* _EXERCISE GOAL_
Copy task, pictures excluded: set down exactly the lines from the one containing "The width and" to the end of the data below.

Screenshot grounding data

Segment Open

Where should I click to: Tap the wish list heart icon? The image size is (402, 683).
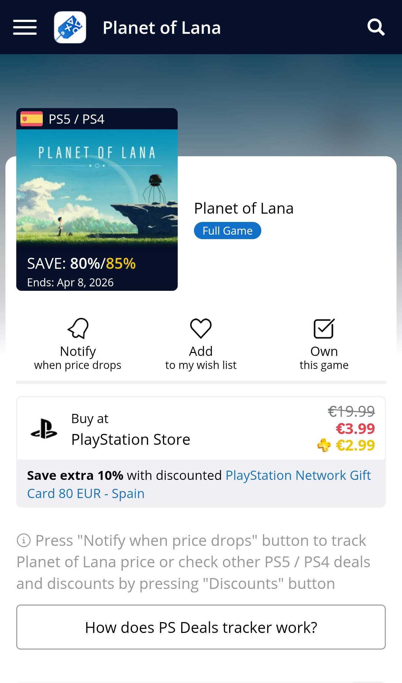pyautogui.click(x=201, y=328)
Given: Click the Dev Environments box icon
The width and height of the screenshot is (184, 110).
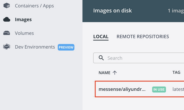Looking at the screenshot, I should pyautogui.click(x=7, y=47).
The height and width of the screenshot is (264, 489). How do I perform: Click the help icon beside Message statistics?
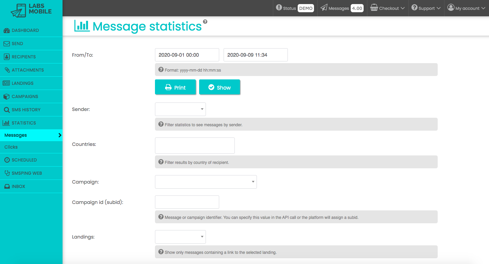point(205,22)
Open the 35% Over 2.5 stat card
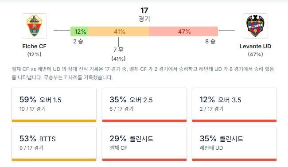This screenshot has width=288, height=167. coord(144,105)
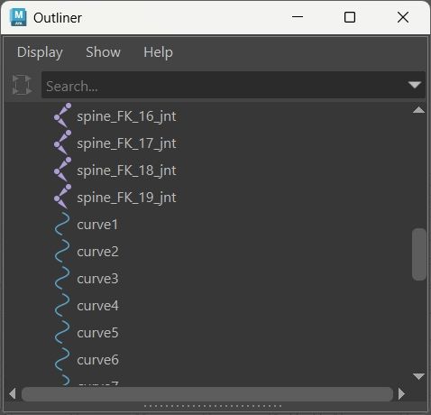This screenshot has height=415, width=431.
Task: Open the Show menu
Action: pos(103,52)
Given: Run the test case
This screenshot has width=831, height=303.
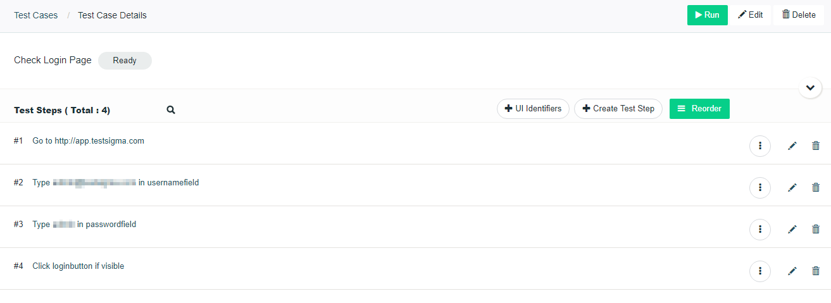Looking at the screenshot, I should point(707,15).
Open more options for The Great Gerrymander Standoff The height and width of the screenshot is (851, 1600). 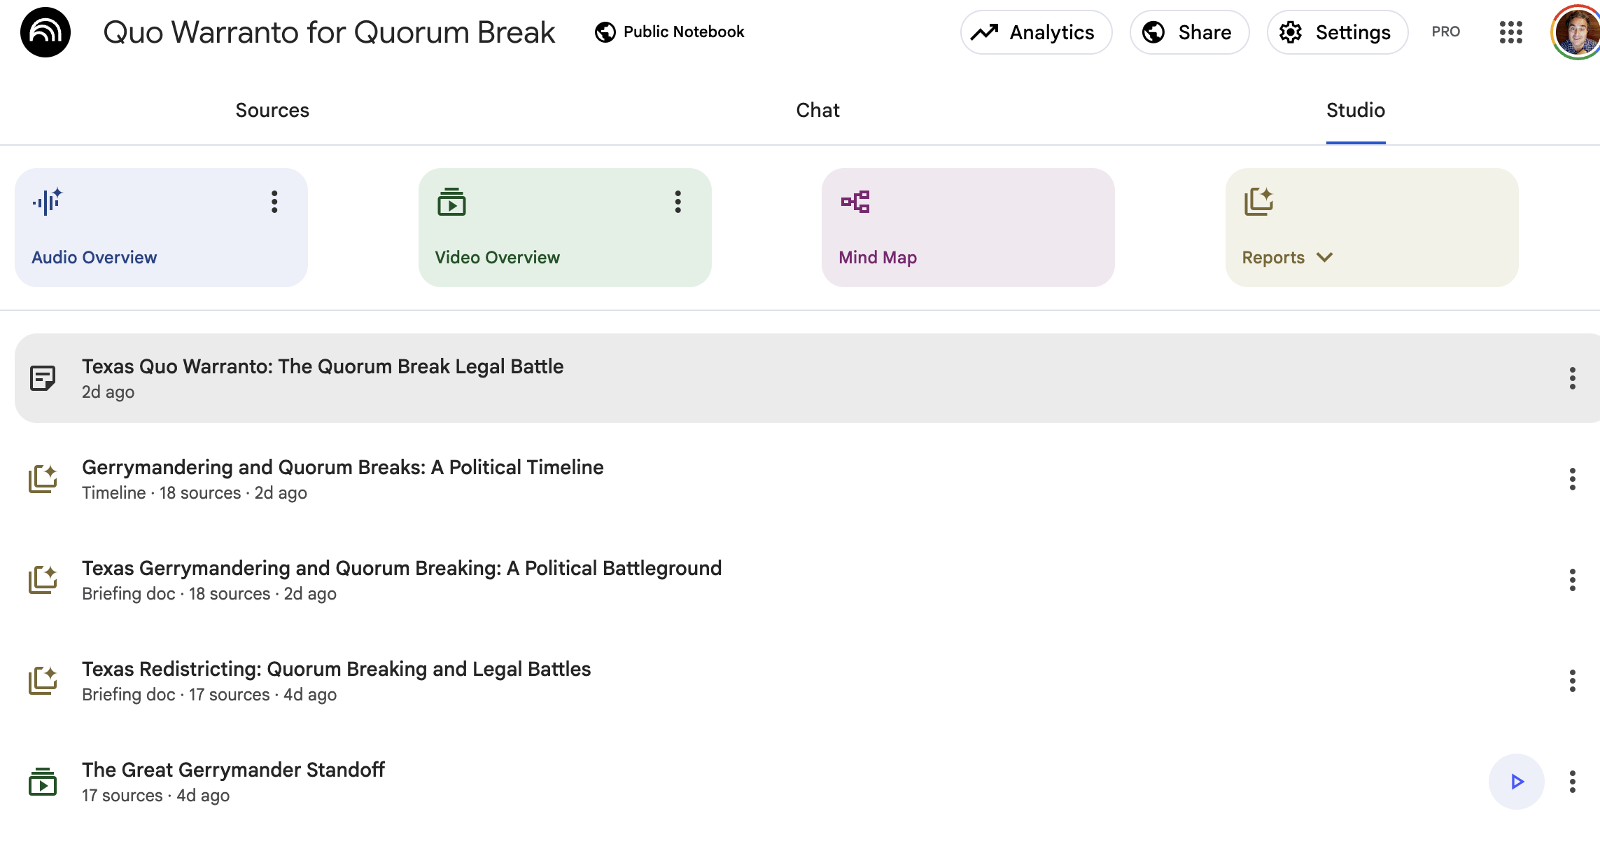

Segment Closed

* _RESULT_
The width and height of the screenshot is (184, 110).
Looking at the screenshot, I should pyautogui.click(x=7, y=47).
The height and width of the screenshot is (264, 489). How do I perform: Click the help icon beside Message statistics?
point(205,22)
Open the 35% Over 2.5 stat card
This screenshot has width=288, height=167. coord(144,105)
This screenshot has height=415, width=431.
Task: Open the Show menu
Action: pos(103,52)
Given: Run the test case
This screenshot has width=831, height=303.
Looking at the screenshot, I should point(707,15).
Open more options for The Great Gerrymander Standoff The height and width of the screenshot is (851, 1600). 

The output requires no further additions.